Paradis fiscal : définition et liste des pays

Les paradis fiscaux sont les premiers maillons de la chaîne de l’évasion fiscale. ils offrent des solutions à des grandes entreprises et des riches particuliers pour éviter l’impôt. Ce sont des pays ou des territoires à fiscalité réduite ou nulle qui sont au cœur des scandales d’évasion fiscale. Y mettre un terme est indispensable pour lutter contre les inégalités et arrêter l’hémorragie fiscale qui prive les États d’une grande partie de leurs recettes publiques vitales pour financer les services publics essentiels.

Qu’est-ce qu’un paradis fiscal ? Pourquoi existent-ils ? Quels impacts ont-ils sur l’économie et sur notre quotidien ? Comment lutter contre les paradis fiscaux ? On vous explique tout !

Qu’est-ce qu’un paradis fiscal ?

Données présentées:
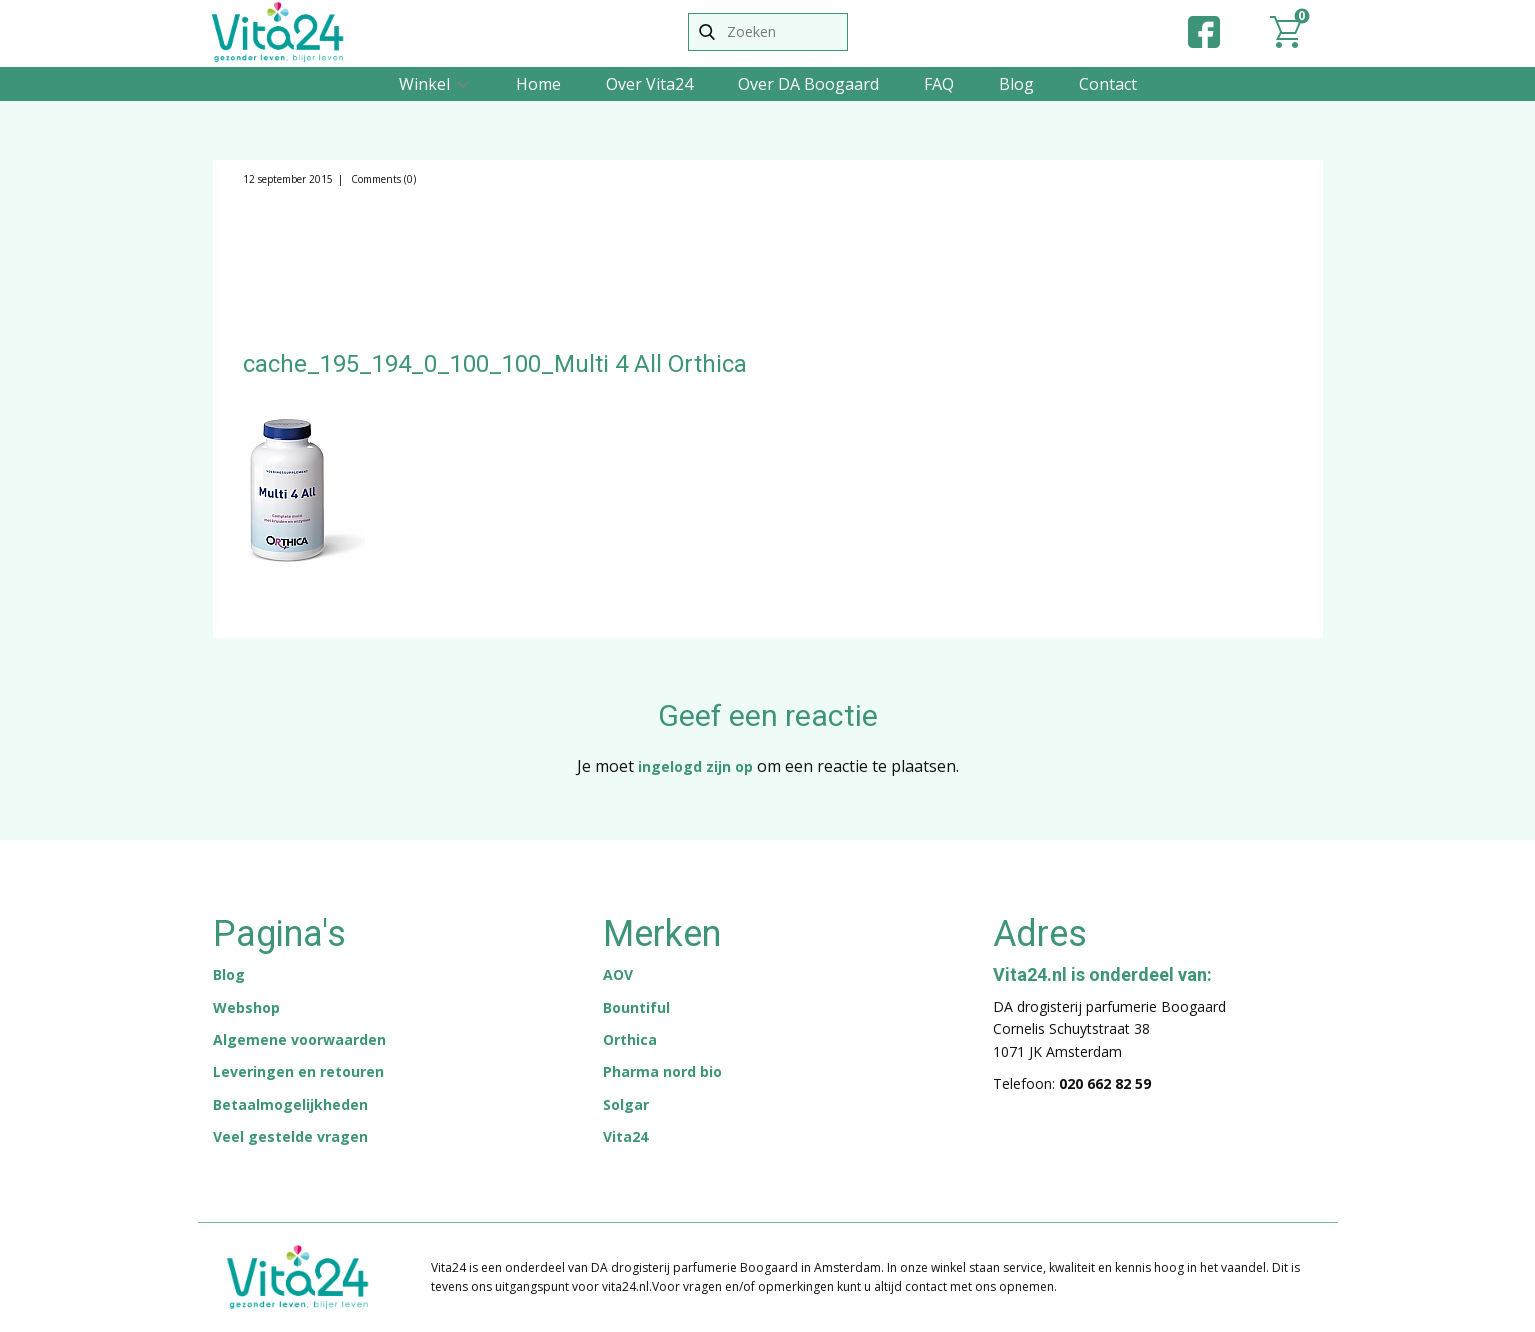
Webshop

Travail à réaliser: Poursuivez l'extrait sur les paradis fiscaux à partir de sa dernière ligne, « Qu’est-ce qu’un paradis fiscal ? ». Les données n'interviennent en rien dans ce travail.

Réponse rédigée:
Un paradis fiscal est défini par un ensemble de critères qui démontrent que ce pays ou territoire a délibérément adopté des lois et des politiques fiscales permettant à des particuliers ou à des entreprises de réduire au maximum leurs impôts dans les pays où ils sont réellement actifs. Les paradis fiscaux ont ainsi souvent pour caractéristiques communes de proposer :

  • Des avantages fiscaux à des particuliers ou à des entreprises, sans exiger une réelle activité sur place.
  • Un taux d’imposition très faible, voire nul.
  • L’absence de transparence : ces pays ont adopté des lois ou des pratiques administratives qui empêchent l’échange automatique d’informations, notamment dans le cadre de procédures fiscales avec d’autres Etats.
  • Des dispositions légales, administratives ou judiciaires qui assurent le secret sur l’identité des détenteurs réels des entreprises, trust, etc… ou sur celle des propriétaires d’actifs ou de droits.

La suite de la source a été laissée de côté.